What I really wanted was in a local shop.  Could we go there instead?  I wondered if people would talk if we showed up together in our neighborhood.  Regardless, we went.

I had to convince the shopkeeper that NO I didn't need an XX Large.  For some reason, every single Egyptian shopkeeper guessed me to be this huge mama.  I'm not! 

I'll never forget how one shopkeeper told me, in her broken English, that she had my size, "extra fat". 

I had burst out laughing and told her that she might want to say, "extra large" instead. 

The night before Eid, I requested galabiyas in "large" and went to try them on.  In the dressing room, I thought about walking out to show my boy AND my man how I looked.  All of a sudden I grew self conscious.  Did I look good enough?

In the mirror, I looked at the 41-year-old woman who had allowed herself to get out of shape.  Who was she kidding?  Maybe I could throw on clothes and look presentable, but I had to think seriously about my looks.  Were my looks good enough to hold the interest of a man---especially a younger man?

I walked out of the dressing room (since there wasn't enough space for me, the galabiyas and all my doubts).  Mr. Boo had woken up and gave his honest appraisal of every galabiya.  I was trying on so many pretty things.  My man...Khalo...ok, my man gave some smiles for the better dresses.  It was getting late and we all agreed that the best one was muted green with red and gold flowers. 

I was ready to pay a lot and Khalo was ready to bargain.  I was too tired to jump into the conversation.  In the end, I paid 40 pounds ($8 USD) for something I would have gladly paid double.  I was grateful again for someone looking out for me.

We left, said goodbye, and I called him once I was safely inside.  This had become our routine.  We now had rituals, routines and inside jokes.  I knew that I was getting in deep with him.  I wasn't in love with him because I didn't want to be.  However, I was in serious "like".  How can any woman not like a man who agrees to help her shop for a dress at one o'clock in the morning?!

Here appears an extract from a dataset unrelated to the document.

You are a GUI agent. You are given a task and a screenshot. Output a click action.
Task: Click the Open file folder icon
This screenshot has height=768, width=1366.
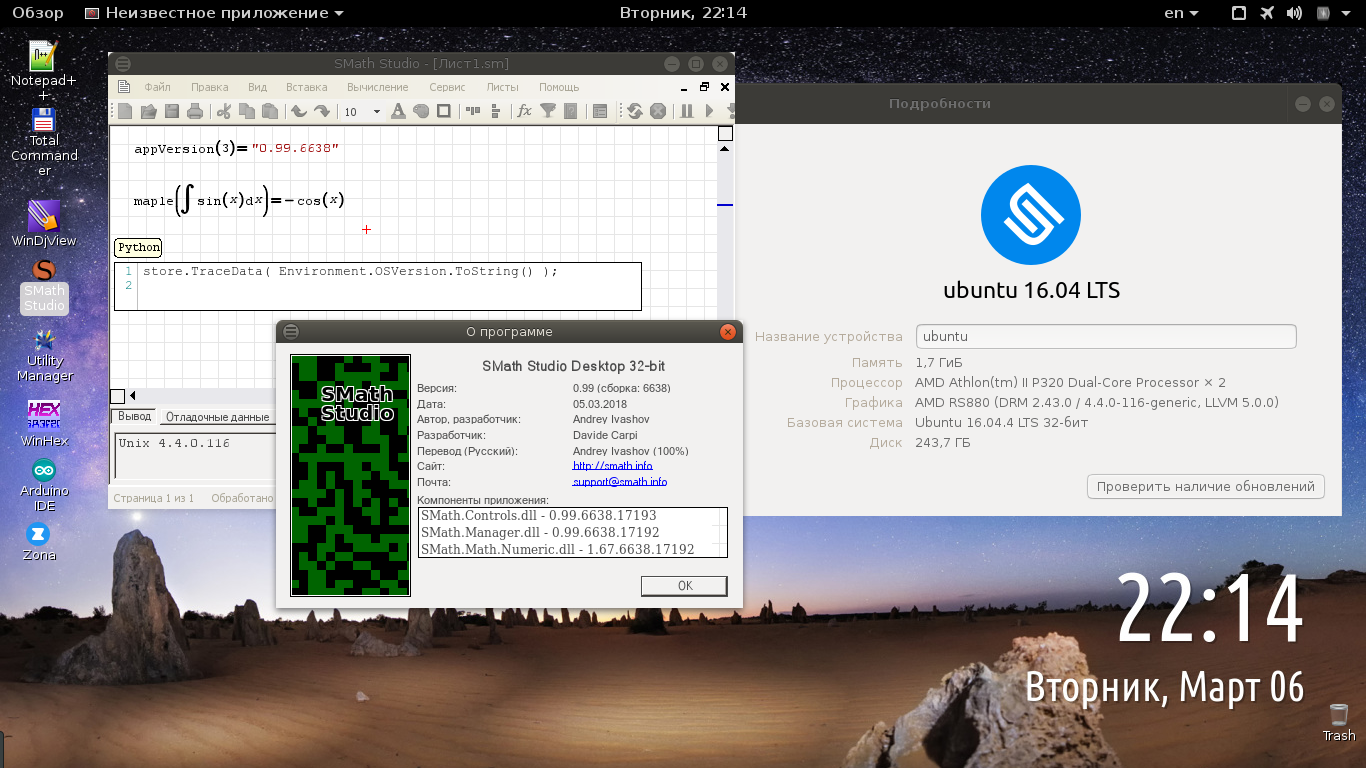click(149, 111)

The next day was Eid.  I completely overslept through the prayer.  I thought it would be later but it was amazingly early.  I felt dissapointed in myself.  I let shopping for a new dress trump the Eid prayer. 

Mr. Boo put on the new T-shirt from Khalo.  I put on the new dress and headed over to the family's shop.  There was Khalo.  I had him take a picture of me.  I still have that picture and I look lovely in it.  I was happy.

Mr. Boo played with all the kids on the street.  He rode a horse and a donkey that day.  He ate a ton of candy and got toys and balloons.  He was living the Eid I had always wanted for him.

The neighbors next to the shop invited me to their roof so I could see their view of the pyramids.  I took one of the best pyramid shots I have yet to capture.  The nearby church dome and cross majestically rise up in front of the most ancient of monuments. 




What a feeling to take such a great picture!  Unfortunately, in this day and age, everyone back in the States thought it was photoshopped.  Oh, well! 

I returned to the little store and sat with Khalo. 

Was I thinking clearly? Feeling good next to a man I barely new wasn't really a solid endorsement for lifetime commitment. I had to be smart...or smarter. I had to get perspective and none of us women can get perspective next to a man. We had to take a break.

So, later that weekend, I told the Khalo that I needed a "higazah" or vacation from him.  One of the problems we faced, of course, was this horrible language barrier.  I couldn't explain myself nicely.  Instead, I had to pull words together which only half explained my real intentions.

My  request for time apart met with some anger. Despite his upset, I stayed firm. I would go to work, do a good job, come home and take care of my kid. I would focus on building our life and not starting a relationship.

That was my plan.

God's plan was different.

The very next day would be one of the worst in my life. I ended up needing help from anyone and everyone.